MATERIALS PROVIDED: Begin

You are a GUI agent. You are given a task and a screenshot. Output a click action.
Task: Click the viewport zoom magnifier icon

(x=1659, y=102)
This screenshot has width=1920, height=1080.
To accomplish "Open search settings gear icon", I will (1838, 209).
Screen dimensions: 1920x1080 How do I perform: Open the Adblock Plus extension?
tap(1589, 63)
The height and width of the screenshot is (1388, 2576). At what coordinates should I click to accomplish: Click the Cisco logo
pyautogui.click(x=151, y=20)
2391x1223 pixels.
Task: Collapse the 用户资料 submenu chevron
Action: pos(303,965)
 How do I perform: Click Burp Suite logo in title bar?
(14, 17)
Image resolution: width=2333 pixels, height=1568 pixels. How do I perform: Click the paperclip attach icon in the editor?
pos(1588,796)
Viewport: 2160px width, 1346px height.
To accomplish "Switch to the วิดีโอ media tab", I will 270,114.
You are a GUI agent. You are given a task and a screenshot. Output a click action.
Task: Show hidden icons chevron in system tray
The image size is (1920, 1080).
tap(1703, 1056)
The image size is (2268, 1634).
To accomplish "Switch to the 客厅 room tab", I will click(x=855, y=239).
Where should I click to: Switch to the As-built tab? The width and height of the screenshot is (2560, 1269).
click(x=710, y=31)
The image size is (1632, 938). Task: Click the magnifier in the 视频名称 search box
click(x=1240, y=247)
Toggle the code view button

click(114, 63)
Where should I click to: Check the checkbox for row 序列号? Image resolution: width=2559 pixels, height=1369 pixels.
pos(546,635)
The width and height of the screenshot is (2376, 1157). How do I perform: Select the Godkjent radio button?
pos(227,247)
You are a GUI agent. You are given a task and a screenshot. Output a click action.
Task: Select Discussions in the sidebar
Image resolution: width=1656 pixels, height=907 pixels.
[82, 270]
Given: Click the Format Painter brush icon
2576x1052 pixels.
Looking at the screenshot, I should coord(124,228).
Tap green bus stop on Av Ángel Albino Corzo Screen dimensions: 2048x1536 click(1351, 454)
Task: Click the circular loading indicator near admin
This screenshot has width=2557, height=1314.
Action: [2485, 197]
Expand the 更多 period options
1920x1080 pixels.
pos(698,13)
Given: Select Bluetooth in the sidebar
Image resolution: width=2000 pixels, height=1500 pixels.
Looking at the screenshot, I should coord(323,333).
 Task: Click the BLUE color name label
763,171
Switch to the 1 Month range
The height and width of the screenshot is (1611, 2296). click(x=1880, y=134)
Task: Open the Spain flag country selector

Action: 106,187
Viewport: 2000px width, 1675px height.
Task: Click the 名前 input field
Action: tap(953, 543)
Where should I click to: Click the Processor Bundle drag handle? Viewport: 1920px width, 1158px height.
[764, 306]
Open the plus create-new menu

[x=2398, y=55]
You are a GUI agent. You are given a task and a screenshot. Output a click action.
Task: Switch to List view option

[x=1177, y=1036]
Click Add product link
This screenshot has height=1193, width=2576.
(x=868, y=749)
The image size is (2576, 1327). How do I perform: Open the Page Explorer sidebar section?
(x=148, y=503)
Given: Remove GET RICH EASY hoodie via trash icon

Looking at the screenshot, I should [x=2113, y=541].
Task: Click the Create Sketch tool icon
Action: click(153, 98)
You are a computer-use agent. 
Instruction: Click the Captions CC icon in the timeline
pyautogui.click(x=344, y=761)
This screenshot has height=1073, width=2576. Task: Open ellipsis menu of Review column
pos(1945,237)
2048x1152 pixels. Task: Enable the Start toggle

MATERIALS PROVIDED: End

** TASK DESCRIPTION **
Check each line of the entries, and copy the ones that contain "will".

** EXERCISE RESULT **
To accomplish "Open search settings gear icon", I will (1838, 209).
To accomplish "Switch to the วิดีโอ media tab", I will 270,114.
To accomplish "Switch to the 客厅 room tab", I will click(x=855, y=239).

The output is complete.